C'est le scénario de la spirale qui taraude le gouvernement; alors que la révolte du monde paysan, endeuillée par la mort accidentelle sur un barrage d'une agricultrice et de sa fille, ne semble pas retomber. Et ce, malgré les annonces du Premier ministre, Gabriel Attal, jugées insuffisantes par la FNSEA (Fédération nationale des syndicats d'exploitants agricoles) et les Jeunes Agriculteurs (JA) qui prévoient d'organiser à compter de ce lundi un siège indéterminé de la capitale. Au-delà de la question agricole, cela fait des mois que nombre de responsables politiques, toutes tendances confondues, alertent en coulisses sur une France transformée en « Cocotte-Minute », allant jusqu'à décrire pour certains un climat « pré-insurrectionnel ».

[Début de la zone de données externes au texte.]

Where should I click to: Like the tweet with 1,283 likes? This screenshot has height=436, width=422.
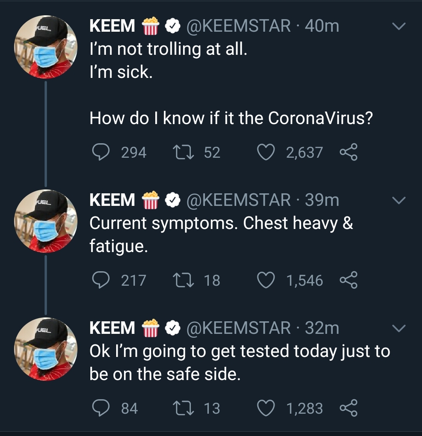click(266, 408)
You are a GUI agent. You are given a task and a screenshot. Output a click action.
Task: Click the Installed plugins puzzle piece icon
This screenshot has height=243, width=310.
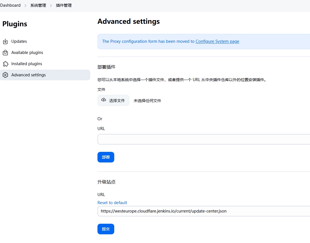click(5, 64)
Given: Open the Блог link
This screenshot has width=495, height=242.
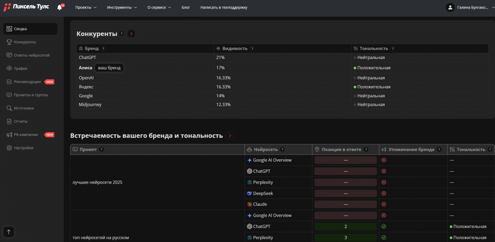Looking at the screenshot, I should 186,7.
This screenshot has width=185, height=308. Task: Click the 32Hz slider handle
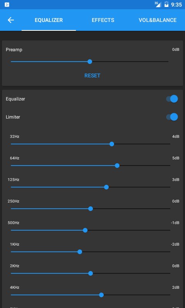[112, 144]
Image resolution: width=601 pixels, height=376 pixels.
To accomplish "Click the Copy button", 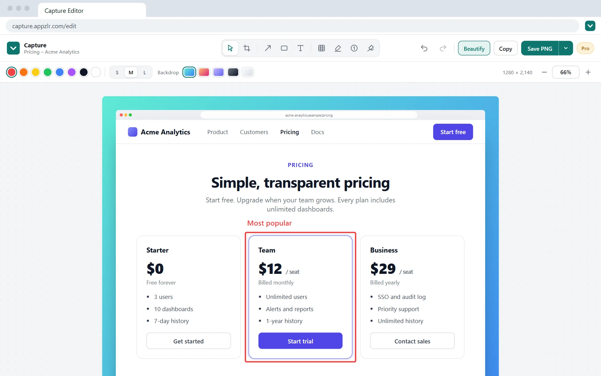I will point(505,48).
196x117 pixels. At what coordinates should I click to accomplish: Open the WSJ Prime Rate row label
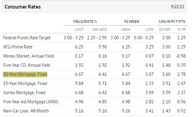[x=18, y=47]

Leur hantise ? Une potentielle révolte de grande ampleur qui ferait la jonction entre tous les mécontentements, du ras-le-bol des normes à la vie devenue trop chère, des difficultés de se loger à de potentielles nouvelles émeutes dans les quartiers populaires. « Ça va péter ! Je sens un climat révolutionnaire. On va vers une explosion sociale à multifacettes », s'inquiétait cet automne un ancien ministre de Jacques Chirac, spécialiste des questions sociales, très pessimiste pour la suite. « On accumule les sujets de mécontentement. Un jour ou l'autre, la facture va arriver et je crains fort un remake des Gilets jaunes », s'alarmait un autre ancien responsable gouvernemental. Pour la plupart élus de terrain, les pieds plantés dans la glaise, ces « lanceurs d'alerte » d'un autre genre font remonter leurs craintes, comme ils le peuvent, au pouvoir exécutif, pas toujours à l'écoute. Car tous redoutent « l'étincelle » qui mettra le feu aux poudres.

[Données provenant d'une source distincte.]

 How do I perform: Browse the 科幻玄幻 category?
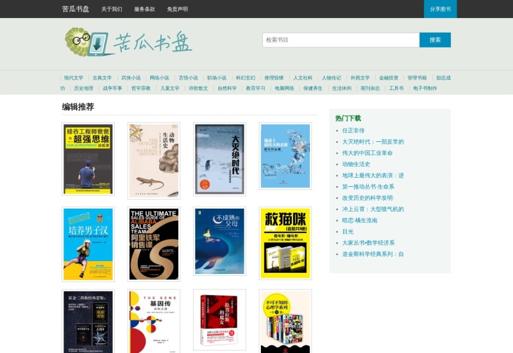(x=245, y=78)
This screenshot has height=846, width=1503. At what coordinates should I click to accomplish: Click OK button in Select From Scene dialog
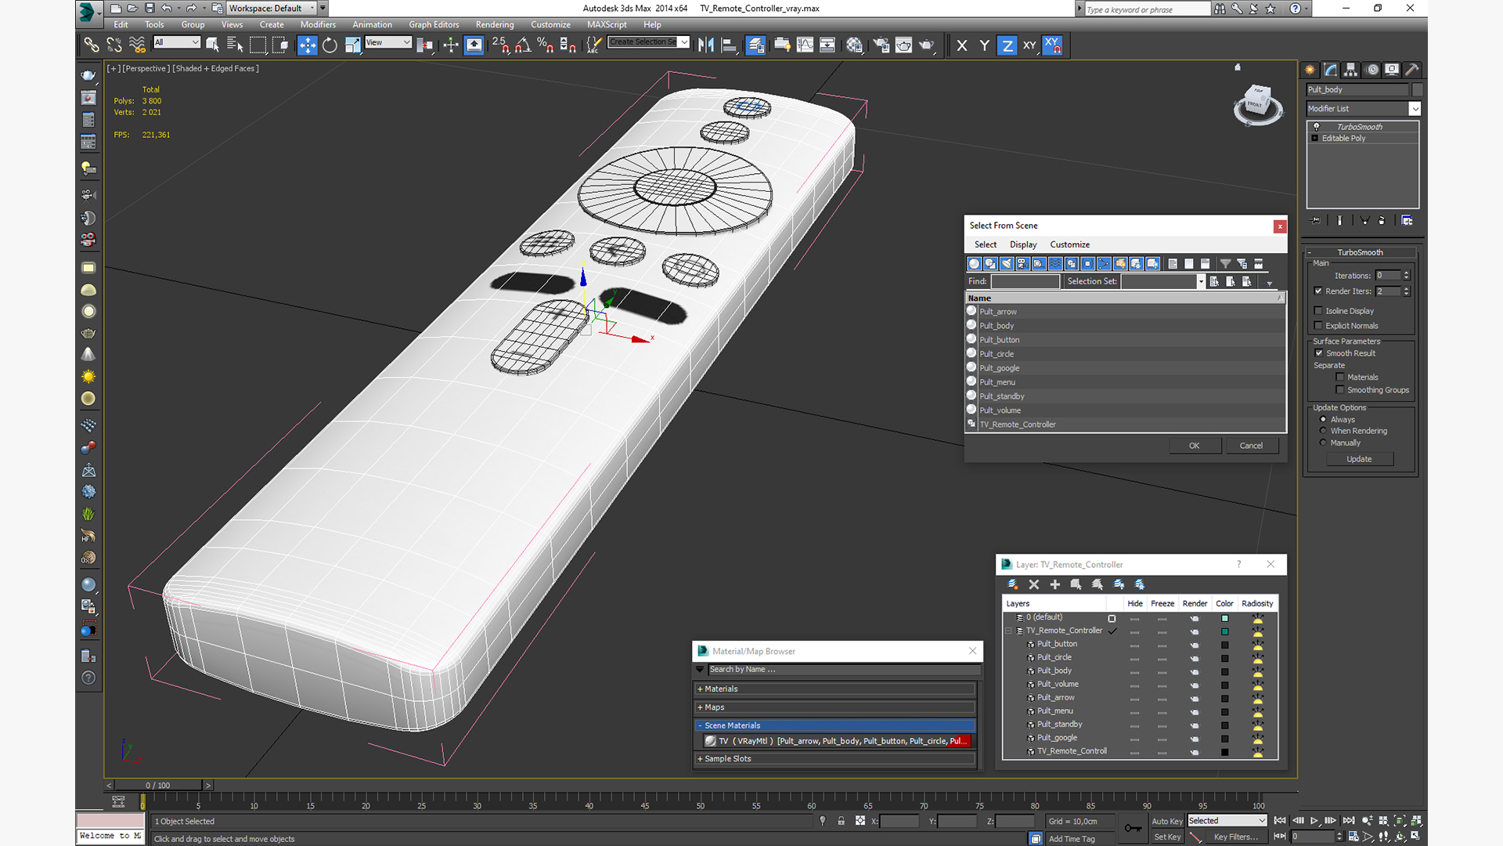(1195, 445)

Emmanuel Macron le sait, la France est éruptive. Ses deux quinquennats sont une succession de secousses, des Gilets jaunes aux manifestations monstres contre ses réformes des retraites – la première avortée à l'hiver 2020 –, en passant par la violente explosion estivale des banlieues. « Humez l'air de nos campagnes, tendez l'oreille à ce qui se passe dans le pays ! » répète-t-il aux membres du gouvernement dans le huis clos du Conseil des ministres. Les ingrédients d'un embrasement, de fait, sont sur la table, entre la hausse annoncée des franchises médicales et des tarifs de l'électricité de 8,6 à 9,8 % au 1er février. Et les avertissements répétés de Bruno Le Maire sur la nécessité de procéder à 12 milliards d'euros d'économies pour 2025 ne sont pas pour rassurer.

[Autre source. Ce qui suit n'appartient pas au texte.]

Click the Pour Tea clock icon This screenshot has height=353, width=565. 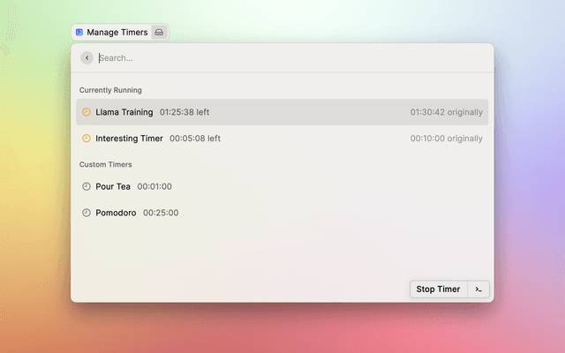pos(87,186)
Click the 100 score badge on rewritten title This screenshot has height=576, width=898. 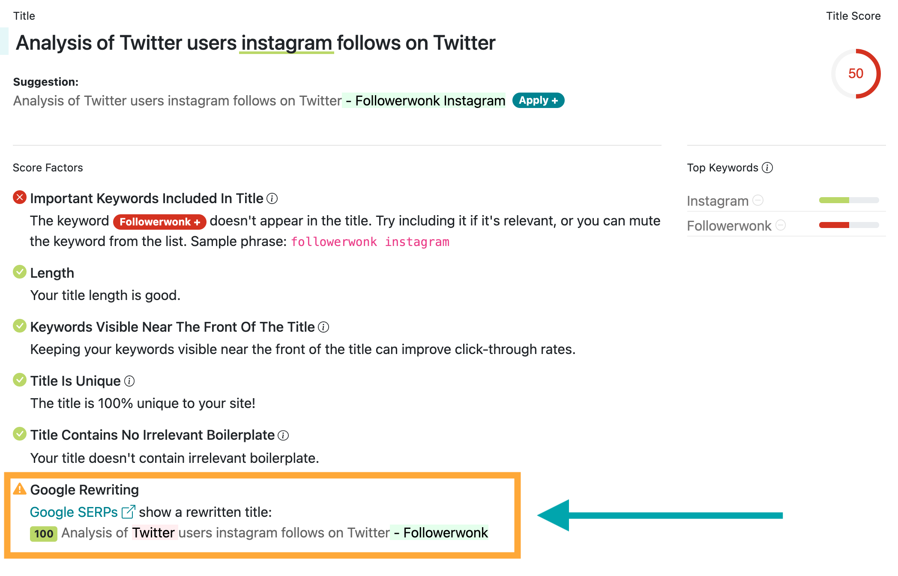pyautogui.click(x=44, y=534)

En petit comité, Gabriel Attal et ses équipes s'attendent pour leur part à ce que cette tension s'exprime plutôt dans les urnes lors de la présidentielle de 2027, convaincus que le cœur battant du pays ne veut pas de la « chienlit » dans les rues. « Tout ça se finira soit par une insurrection populaire, soit par une insurrection électorale avec Marine Le Pen et Jordan Bardella. Et il faudrait presque souhaiter que ça pète dans les urnes plutôt que dans la rue… » se résigne en écho un cadre du PS. C'est l'autre immense inquiétude des responsables des partis dits de gouvernement : que le Rassemblement national, le parti de la colère, capte l'exaspération. Selon un sondage Ifop pour Le Nouvel économiste publié ces tout derniers jours, la liste de Jordan Bardella pour les élections européennes du 9 juin se qualifie en pole position avec 31 % des intentions de vote, 12 points devant la liste macroniste. Du jamais-vu.